• **WRITTEN REQUEST**
Please reproduce the items below word for word, from the line containing "Given: Click list number 4 marker" up to and including the last line of the items, leaving the pictures out of your answer.

## start DATASET EXCERPTS

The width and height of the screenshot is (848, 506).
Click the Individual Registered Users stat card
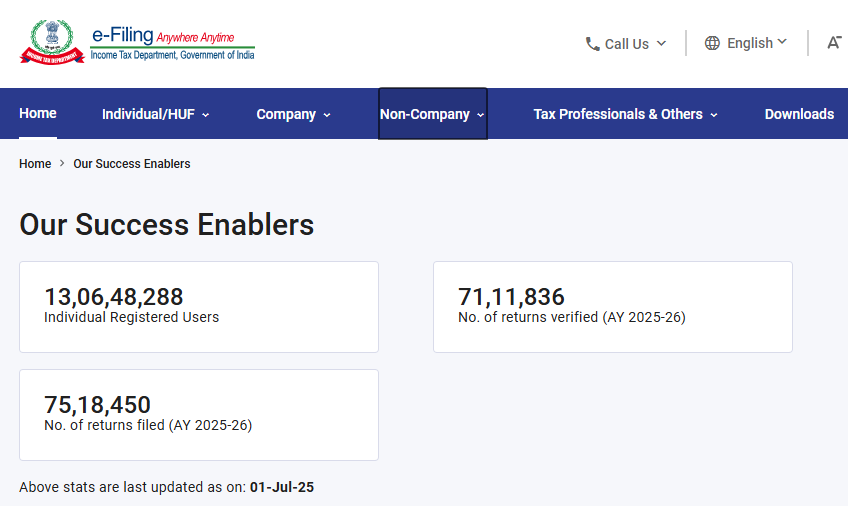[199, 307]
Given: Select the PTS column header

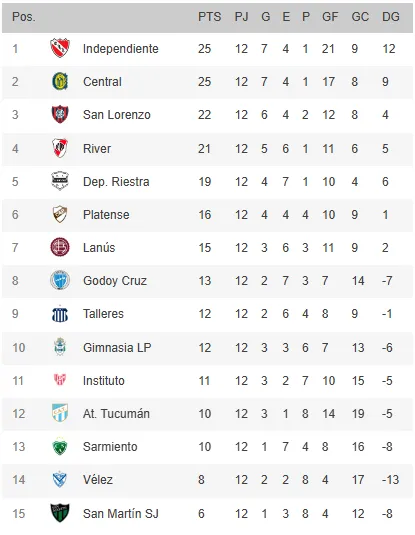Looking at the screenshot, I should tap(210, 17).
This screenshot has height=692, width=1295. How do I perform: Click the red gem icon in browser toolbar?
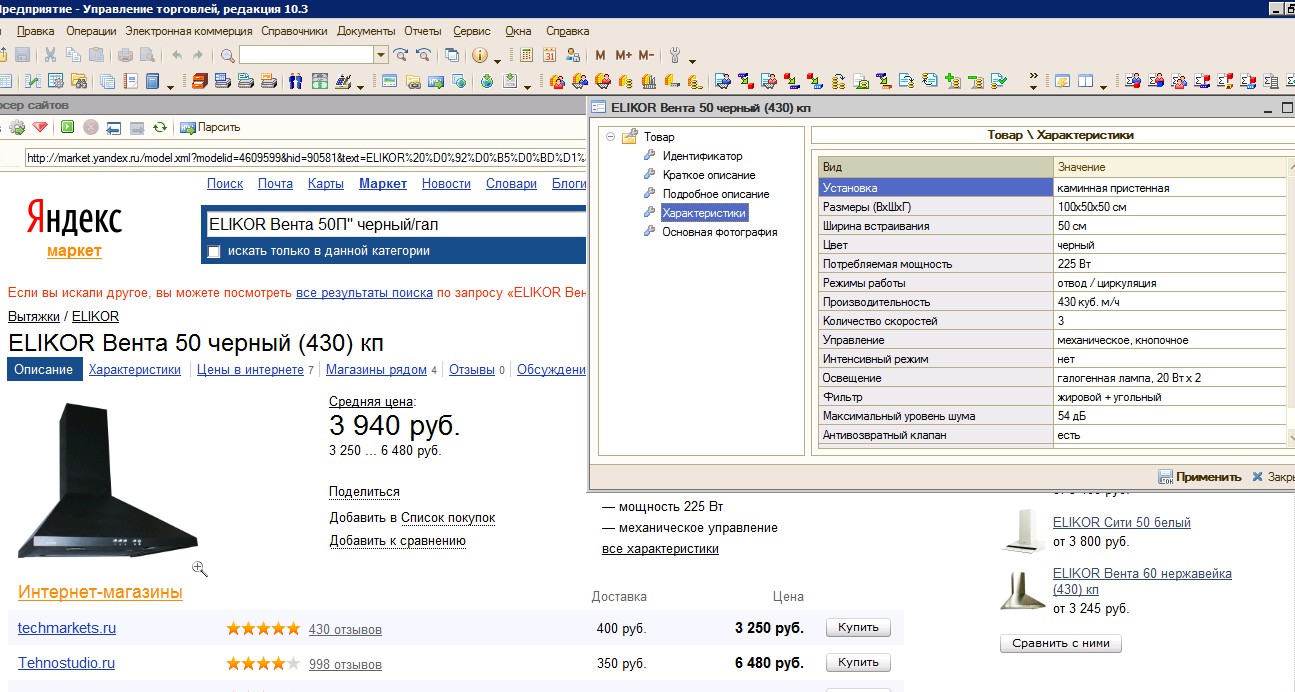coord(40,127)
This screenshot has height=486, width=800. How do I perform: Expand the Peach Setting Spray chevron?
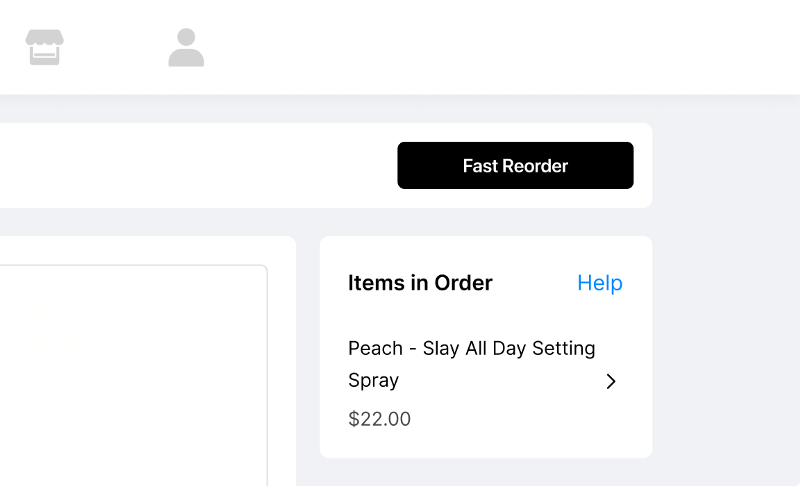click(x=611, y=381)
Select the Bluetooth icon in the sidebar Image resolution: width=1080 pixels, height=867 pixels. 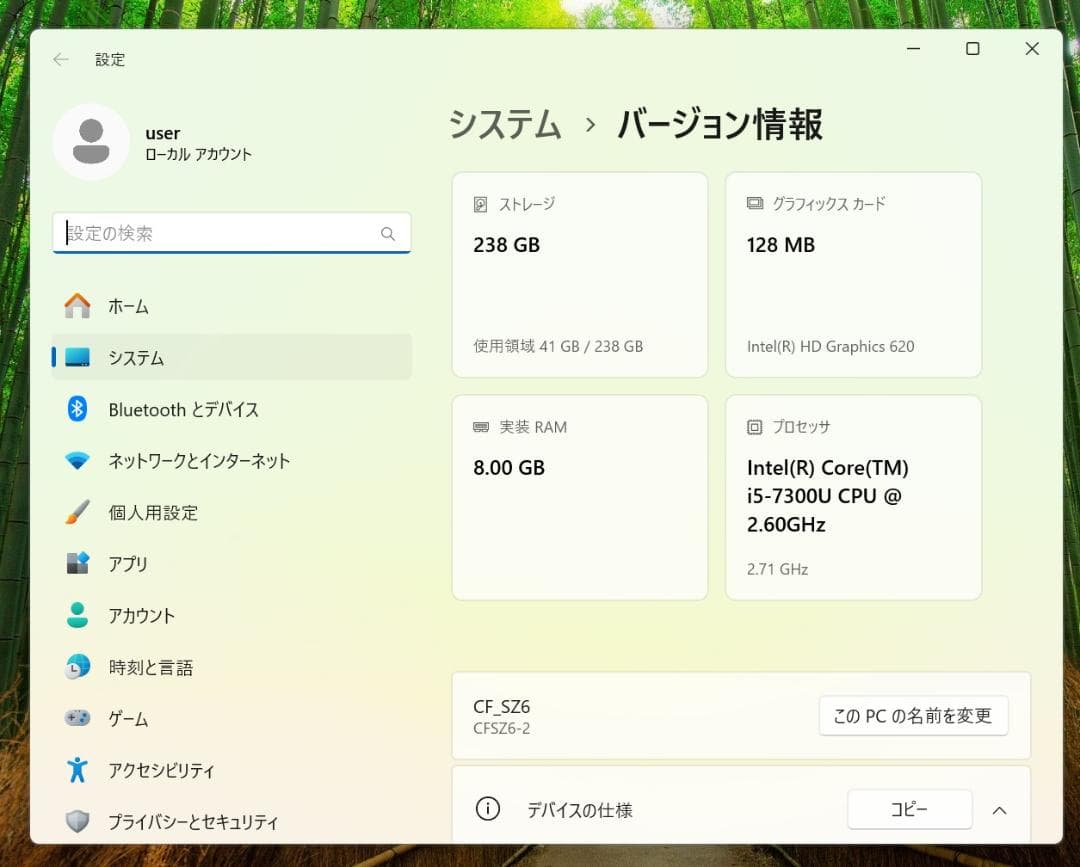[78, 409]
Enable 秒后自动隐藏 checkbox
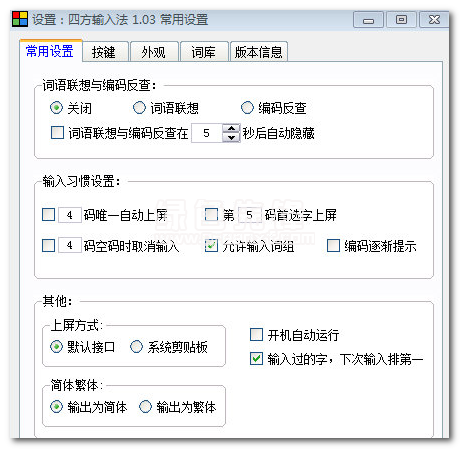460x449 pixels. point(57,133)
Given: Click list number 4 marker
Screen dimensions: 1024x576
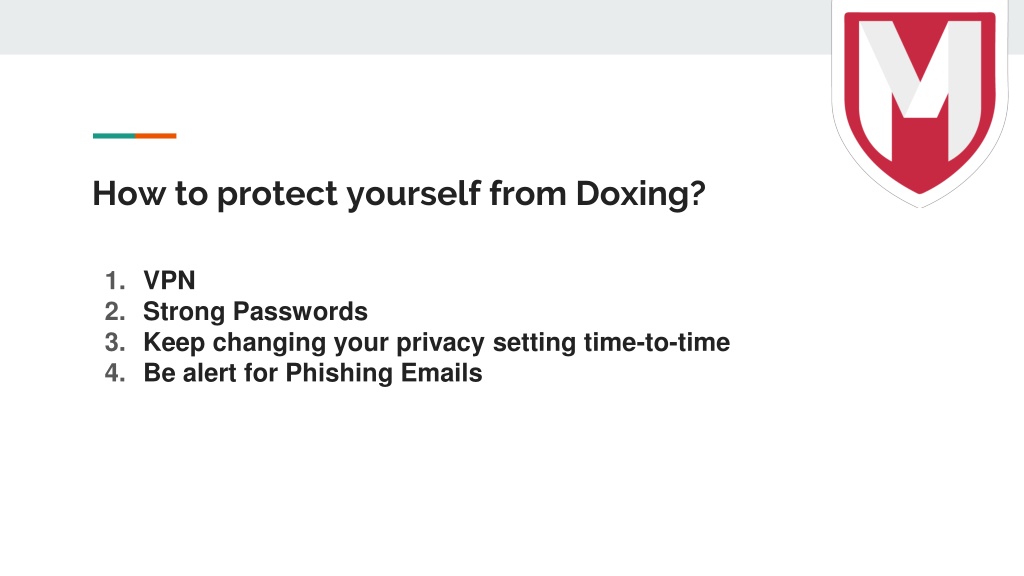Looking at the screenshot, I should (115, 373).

## end DATASET EXCERPTS

• **CORRECT RESPONSE**
Given: Click list number 4 marker
Screen dimensions: 1024x576
Looking at the screenshot, I should (115, 373).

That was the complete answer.